━━━ EXTRACTED ENTRIES
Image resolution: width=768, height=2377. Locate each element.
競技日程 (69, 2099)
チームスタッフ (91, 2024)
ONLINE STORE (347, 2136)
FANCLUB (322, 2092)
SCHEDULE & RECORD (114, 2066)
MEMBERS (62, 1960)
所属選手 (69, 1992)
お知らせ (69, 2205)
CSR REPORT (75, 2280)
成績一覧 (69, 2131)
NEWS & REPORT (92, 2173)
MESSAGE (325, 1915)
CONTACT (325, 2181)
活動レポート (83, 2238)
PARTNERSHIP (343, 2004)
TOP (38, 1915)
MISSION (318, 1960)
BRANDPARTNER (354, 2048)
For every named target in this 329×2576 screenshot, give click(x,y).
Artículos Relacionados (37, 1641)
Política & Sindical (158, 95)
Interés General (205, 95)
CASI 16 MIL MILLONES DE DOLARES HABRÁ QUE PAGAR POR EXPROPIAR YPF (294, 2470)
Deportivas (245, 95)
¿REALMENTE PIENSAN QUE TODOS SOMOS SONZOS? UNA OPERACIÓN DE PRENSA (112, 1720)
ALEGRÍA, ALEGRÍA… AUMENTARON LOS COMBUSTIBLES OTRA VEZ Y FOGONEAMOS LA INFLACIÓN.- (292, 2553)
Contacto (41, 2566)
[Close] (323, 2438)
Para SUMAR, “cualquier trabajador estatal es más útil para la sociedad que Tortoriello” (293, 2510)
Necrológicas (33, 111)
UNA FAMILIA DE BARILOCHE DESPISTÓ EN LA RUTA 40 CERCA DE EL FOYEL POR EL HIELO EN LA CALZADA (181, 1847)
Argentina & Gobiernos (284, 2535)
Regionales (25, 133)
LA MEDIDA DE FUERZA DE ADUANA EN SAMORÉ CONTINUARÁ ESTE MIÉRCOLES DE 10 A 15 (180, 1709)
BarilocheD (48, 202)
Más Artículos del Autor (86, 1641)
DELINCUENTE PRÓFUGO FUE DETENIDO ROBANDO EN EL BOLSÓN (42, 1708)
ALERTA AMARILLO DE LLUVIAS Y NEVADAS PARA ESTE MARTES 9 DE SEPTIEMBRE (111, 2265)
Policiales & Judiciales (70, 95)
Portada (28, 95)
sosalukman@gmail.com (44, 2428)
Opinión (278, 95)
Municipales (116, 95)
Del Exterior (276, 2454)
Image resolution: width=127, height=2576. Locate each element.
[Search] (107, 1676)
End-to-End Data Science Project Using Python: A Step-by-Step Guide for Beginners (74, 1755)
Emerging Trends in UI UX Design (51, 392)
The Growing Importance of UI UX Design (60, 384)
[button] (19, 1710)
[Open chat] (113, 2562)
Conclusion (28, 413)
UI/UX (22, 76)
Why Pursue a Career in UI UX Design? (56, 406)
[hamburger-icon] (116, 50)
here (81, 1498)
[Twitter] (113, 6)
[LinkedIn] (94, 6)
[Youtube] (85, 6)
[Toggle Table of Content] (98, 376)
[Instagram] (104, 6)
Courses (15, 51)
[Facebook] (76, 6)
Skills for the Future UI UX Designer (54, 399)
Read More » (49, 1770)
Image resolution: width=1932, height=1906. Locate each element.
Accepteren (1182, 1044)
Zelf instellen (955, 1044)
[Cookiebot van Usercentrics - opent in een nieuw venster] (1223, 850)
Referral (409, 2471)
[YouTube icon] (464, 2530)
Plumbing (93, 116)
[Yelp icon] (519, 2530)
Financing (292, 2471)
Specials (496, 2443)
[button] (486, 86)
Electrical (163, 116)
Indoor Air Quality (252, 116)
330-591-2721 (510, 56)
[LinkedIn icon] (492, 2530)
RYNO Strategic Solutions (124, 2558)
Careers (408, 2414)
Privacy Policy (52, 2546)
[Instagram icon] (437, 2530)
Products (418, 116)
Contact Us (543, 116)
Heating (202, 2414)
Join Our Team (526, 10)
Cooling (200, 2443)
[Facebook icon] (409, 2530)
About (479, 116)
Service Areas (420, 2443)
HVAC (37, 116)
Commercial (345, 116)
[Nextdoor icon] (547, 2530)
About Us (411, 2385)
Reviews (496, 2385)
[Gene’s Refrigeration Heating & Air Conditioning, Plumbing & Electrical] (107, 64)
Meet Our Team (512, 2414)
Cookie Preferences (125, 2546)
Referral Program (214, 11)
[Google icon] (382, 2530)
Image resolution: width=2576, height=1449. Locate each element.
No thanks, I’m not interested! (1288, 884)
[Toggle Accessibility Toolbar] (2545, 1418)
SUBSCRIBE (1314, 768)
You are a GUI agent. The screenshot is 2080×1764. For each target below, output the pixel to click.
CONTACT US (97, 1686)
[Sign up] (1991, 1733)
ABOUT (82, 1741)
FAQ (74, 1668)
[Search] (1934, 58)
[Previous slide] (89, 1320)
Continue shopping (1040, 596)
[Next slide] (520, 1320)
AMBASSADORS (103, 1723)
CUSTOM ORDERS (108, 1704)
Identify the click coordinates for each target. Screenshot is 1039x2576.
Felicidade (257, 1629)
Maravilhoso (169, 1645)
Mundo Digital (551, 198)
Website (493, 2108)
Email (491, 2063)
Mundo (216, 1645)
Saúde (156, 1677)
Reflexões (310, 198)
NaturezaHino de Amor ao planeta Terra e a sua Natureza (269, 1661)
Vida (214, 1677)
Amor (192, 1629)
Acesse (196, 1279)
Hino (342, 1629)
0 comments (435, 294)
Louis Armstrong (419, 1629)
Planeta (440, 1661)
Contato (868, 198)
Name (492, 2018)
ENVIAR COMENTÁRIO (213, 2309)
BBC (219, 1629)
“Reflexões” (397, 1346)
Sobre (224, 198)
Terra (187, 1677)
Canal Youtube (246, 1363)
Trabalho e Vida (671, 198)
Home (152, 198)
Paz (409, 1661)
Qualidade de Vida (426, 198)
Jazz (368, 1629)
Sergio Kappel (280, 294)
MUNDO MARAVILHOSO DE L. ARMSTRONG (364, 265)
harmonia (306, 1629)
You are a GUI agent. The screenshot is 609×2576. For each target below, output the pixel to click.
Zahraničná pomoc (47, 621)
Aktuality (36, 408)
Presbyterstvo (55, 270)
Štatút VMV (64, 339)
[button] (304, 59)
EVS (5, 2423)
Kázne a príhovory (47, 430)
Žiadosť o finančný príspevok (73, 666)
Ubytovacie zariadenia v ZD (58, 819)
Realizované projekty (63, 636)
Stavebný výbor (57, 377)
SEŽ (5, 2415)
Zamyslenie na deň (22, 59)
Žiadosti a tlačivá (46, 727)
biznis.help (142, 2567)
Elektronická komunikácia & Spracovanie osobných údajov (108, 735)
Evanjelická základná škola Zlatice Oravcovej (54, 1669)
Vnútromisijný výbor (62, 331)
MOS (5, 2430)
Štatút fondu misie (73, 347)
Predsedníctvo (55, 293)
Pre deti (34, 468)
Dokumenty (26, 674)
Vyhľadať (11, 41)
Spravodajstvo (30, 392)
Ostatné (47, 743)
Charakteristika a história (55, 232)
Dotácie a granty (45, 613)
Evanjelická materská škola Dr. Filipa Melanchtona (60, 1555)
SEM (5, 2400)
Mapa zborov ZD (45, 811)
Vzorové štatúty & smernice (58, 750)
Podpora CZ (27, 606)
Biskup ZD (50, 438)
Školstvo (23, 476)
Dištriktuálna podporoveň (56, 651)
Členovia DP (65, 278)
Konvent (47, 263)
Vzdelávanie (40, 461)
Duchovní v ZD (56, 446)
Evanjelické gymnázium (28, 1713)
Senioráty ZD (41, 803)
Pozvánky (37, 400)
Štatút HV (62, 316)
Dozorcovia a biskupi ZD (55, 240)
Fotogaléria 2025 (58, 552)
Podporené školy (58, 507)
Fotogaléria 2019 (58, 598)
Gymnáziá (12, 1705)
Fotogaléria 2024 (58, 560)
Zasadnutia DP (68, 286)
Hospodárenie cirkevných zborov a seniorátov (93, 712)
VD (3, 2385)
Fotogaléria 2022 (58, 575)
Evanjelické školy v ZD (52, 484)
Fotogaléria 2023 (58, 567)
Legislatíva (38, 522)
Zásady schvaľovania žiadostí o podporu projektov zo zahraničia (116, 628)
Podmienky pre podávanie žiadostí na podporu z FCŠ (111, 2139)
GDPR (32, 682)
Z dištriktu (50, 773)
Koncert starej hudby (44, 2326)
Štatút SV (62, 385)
━━━━━━
* **TASK**
Find the line with "SUBSCRIBE (1314, 768)" in the material above. Reproduce it and each line after it up to and including the line with "Hino (342, 1629)".

* **TASK SOLUTION**
SUBSCRIBE (1314, 768)
You are a GUI agent. The screenshot is 2080×1764. For each target below, output the pixel to click.
CONTACT US (97, 1686)
[Sign up] (1991, 1733)
ABOUT (82, 1741)
FAQ (74, 1668)
[Search] (1934, 58)
[Previous slide] (89, 1320)
Continue shopping (1040, 596)
[Next slide] (520, 1320)
AMBASSADORS (103, 1723)
CUSTOM ORDERS (108, 1704)
Identify the click coordinates for each target. Screenshot is 1039x2576.
Felicidade (257, 1629)
Maravilhoso (169, 1645)
Mundo Digital (551, 198)
Website (493, 2108)
Email (491, 2063)
Mundo (216, 1645)
Saúde (156, 1677)
Reflexões (310, 198)
NaturezaHino de Amor ao planeta Terra e a sua Natureza (269, 1661)
Vida (214, 1677)
Amor (192, 1629)
Acesse (196, 1279)
Hino (342, 1629)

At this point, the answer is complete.